Hartlepool College training programme crucial to growth strategy, says managing director

Graduating apprentices at Darchem Engineering, after completing their studies with Hartlepool College
Graduating apprentices at Darchem Engineering, after completing their studies with Hartlepool College

More than 50 apprentices have been honoured at a celebration event at one of the region’s leading engineering firms.

The learners, all of whom are studying for advanced welding and fabricating qualifications at Hartlepool College, were recognised at engineering specialist Darchem’s plant in Stillington near Stockton.

So far, 14 apprentices have graduated with Darchem following four years of work-based learning and have set the standard for a further 44 first, second and third year students.

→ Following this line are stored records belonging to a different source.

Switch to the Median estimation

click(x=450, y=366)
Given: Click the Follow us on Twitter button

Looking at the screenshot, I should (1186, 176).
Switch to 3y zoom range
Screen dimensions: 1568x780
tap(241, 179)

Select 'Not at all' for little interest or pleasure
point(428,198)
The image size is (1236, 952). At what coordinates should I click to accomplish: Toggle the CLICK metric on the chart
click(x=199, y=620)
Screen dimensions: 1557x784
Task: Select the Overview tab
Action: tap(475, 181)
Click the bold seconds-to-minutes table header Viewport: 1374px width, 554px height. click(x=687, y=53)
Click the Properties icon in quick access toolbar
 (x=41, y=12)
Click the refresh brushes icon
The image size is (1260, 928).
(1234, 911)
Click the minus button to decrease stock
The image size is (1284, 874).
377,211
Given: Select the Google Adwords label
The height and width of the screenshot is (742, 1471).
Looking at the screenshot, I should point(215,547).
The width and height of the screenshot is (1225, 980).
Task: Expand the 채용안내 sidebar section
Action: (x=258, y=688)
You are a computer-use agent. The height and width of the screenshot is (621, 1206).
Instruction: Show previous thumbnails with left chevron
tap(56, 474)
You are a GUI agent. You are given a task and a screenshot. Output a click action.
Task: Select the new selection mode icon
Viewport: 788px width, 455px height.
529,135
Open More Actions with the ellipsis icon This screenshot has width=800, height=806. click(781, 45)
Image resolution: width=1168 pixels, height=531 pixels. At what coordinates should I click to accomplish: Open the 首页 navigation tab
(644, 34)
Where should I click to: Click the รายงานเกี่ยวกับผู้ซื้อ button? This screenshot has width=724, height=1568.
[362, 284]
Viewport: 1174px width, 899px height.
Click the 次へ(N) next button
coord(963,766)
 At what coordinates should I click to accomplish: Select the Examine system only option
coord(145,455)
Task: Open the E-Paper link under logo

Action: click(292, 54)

The event marked the first graduation of students since Hartlepool College became the sole provider of Darchem’s higher education and commercial training requirements.

Managing director Billy Meijer, who presented awards at the ceremony, said: “There is a substantial skills shortage in the specialist engineering and manufacturing industry and so it is our duty to develop the workforce and train them up to a very high standard.”

Darchem specialises in insulation systems, structural components and special fabrications for the aerospace, nuclear, marine, oil & gas, off highway and the Formula 1 industries. It is part of the US quoted company Esterline and employs more than 900 staff.

Meijer added that apprentices were key to the growth of the business, which now reports an £83m turnover.

“We have over 900 employees at Darchem of which 7%, and climbing, are currently going through our apprentice training programme,” he said.

“Partnering with Hartlepool College has been a key to meeting our strategic objective.”

Hartlepool College principal Darren Hankey said: “Darchem Engineering is an excellent example of a company which is looking to the future and preparing for a major skills shortage. Their continued support and investment in our students will ensure they will have educated and skilled labour for years to come.”